Records for processing:
##############################

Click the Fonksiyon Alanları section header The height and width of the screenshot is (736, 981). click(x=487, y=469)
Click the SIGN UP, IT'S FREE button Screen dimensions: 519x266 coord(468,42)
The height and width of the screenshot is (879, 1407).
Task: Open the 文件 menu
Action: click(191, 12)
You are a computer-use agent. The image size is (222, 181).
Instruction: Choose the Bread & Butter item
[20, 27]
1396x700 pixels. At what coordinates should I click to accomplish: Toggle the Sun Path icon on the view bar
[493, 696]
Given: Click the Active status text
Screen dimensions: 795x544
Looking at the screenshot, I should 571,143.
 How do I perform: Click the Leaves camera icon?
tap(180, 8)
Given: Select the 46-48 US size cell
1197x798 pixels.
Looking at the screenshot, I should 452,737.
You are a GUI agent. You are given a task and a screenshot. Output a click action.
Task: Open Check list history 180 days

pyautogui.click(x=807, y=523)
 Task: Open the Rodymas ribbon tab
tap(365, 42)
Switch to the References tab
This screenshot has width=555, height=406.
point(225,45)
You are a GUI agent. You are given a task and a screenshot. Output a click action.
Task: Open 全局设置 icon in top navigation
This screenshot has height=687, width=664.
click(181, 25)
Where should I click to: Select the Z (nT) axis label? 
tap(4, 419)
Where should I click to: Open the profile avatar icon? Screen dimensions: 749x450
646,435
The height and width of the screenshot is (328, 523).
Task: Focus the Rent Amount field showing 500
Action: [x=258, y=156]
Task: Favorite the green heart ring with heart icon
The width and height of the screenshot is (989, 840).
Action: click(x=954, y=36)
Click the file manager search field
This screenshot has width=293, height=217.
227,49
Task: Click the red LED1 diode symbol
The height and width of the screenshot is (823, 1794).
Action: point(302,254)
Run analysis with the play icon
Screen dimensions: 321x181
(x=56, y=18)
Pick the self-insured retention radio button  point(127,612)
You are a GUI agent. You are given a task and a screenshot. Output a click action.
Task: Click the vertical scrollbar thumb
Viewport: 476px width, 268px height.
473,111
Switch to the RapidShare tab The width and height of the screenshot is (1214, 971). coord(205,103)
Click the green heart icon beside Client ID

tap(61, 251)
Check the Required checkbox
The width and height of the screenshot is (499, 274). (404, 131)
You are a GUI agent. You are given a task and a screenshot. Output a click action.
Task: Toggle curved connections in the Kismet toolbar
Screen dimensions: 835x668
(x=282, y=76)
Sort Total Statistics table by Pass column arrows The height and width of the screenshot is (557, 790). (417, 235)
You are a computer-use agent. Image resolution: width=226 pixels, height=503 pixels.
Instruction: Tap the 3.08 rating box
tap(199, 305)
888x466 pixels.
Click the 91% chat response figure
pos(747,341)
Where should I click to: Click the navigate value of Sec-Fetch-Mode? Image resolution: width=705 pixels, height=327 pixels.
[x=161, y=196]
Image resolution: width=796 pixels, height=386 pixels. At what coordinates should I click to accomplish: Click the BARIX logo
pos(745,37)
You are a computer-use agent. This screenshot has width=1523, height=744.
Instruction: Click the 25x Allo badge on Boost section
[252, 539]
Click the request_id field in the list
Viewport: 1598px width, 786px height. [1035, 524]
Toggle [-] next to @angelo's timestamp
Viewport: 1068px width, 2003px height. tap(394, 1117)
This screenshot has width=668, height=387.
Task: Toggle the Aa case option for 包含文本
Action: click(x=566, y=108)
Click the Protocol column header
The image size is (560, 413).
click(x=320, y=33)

##############################

The problem: Copy all of the rows above word for word, with nothing changed.

The response:
Click the Fonksiyon Alanları section header The height and width of the screenshot is (736, 981). click(x=487, y=469)
Click the SIGN UP, IT'S FREE button Screen dimensions: 519x266 coord(468,42)
The height and width of the screenshot is (879, 1407).
Task: Open the 文件 menu
Action: click(191, 12)
You are a computer-use agent. The image size is (222, 181).
Instruction: Choose the Bread & Butter item
[20, 27]
1396x700 pixels. At what coordinates should I click to accomplish: Toggle the Sun Path icon on the view bar
[493, 696]
Given: Click the Active status text
Screen dimensions: 795x544
Looking at the screenshot, I should 571,143.
 How do I perform: Click the Leaves camera icon?
tap(180, 8)
Given: Select the 46-48 US size cell
1197x798 pixels.
Looking at the screenshot, I should 452,737.
You are a GUI agent. You are given a task and a screenshot. Output a click action.
Task: Open Check list history 180 days

pyautogui.click(x=807, y=523)
 Task: Open the Rodymas ribbon tab
tap(365, 42)
Switch to the References tab
This screenshot has width=555, height=406.
point(225,45)
You are a GUI agent. You are given a task and a screenshot. Output a click action.
Task: Open 全局设置 icon in top navigation
This screenshot has height=687, width=664.
click(181, 25)
Where should I click to: Select the Z (nT) axis label? 
tap(4, 419)
Where should I click to: Open the profile avatar icon? Screen dimensions: 749x450
646,435
The height and width of the screenshot is (328, 523).
Task: Focus the Rent Amount field showing 500
Action: [x=258, y=156]
Task: Favorite the green heart ring with heart icon
The width and height of the screenshot is (989, 840).
Action: click(x=954, y=36)
Click the file manager search field
This screenshot has width=293, height=217.
227,49
Task: Click the red LED1 diode symbol
The height and width of the screenshot is (823, 1794).
Action: point(302,254)
Run analysis with the play icon
Screen dimensions: 321x181
(x=56, y=18)
Pick the self-insured retention radio button  point(127,612)
You are a GUI agent. You are given a task and a screenshot. Output a click action.
Task: Click the vertical scrollbar thumb
Viewport: 476px width, 268px height.
473,111
Switch to the RapidShare tab The width and height of the screenshot is (1214, 971). coord(205,103)
Click the green heart icon beside Client ID

tap(61, 251)
Check the Required checkbox
The width and height of the screenshot is (499, 274). (404, 131)
You are a GUI agent. You are given a task and a screenshot. Output a click action.
Task: Toggle curved connections in the Kismet toolbar
Screen dimensions: 835x668
(x=282, y=76)
Sort Total Statistics table by Pass column arrows The height and width of the screenshot is (557, 790). (417, 235)
You are a computer-use agent. Image resolution: width=226 pixels, height=503 pixels.
Instruction: Tap the 3.08 rating box
tap(199, 305)
888x466 pixels.
Click the 91% chat response figure
pos(747,341)
Where should I click to: Click the navigate value of Sec-Fetch-Mode? Image resolution: width=705 pixels, height=327 pixels.
[x=161, y=196]
Image resolution: width=796 pixels, height=386 pixels. At what coordinates should I click to accomplish: Click the BARIX logo
pos(745,37)
You are a computer-use agent. This screenshot has width=1523, height=744.
Instruction: Click the 25x Allo badge on Boost section
[252, 539]
Click the request_id field in the list
Viewport: 1598px width, 786px height. [1035, 524]
Toggle [-] next to @angelo's timestamp
Viewport: 1068px width, 2003px height. tap(394, 1117)
This screenshot has width=668, height=387.
Task: Toggle the Aa case option for 包含文本
Action: click(x=566, y=108)
Click the Protocol column header
The image size is (560, 413).
click(x=320, y=33)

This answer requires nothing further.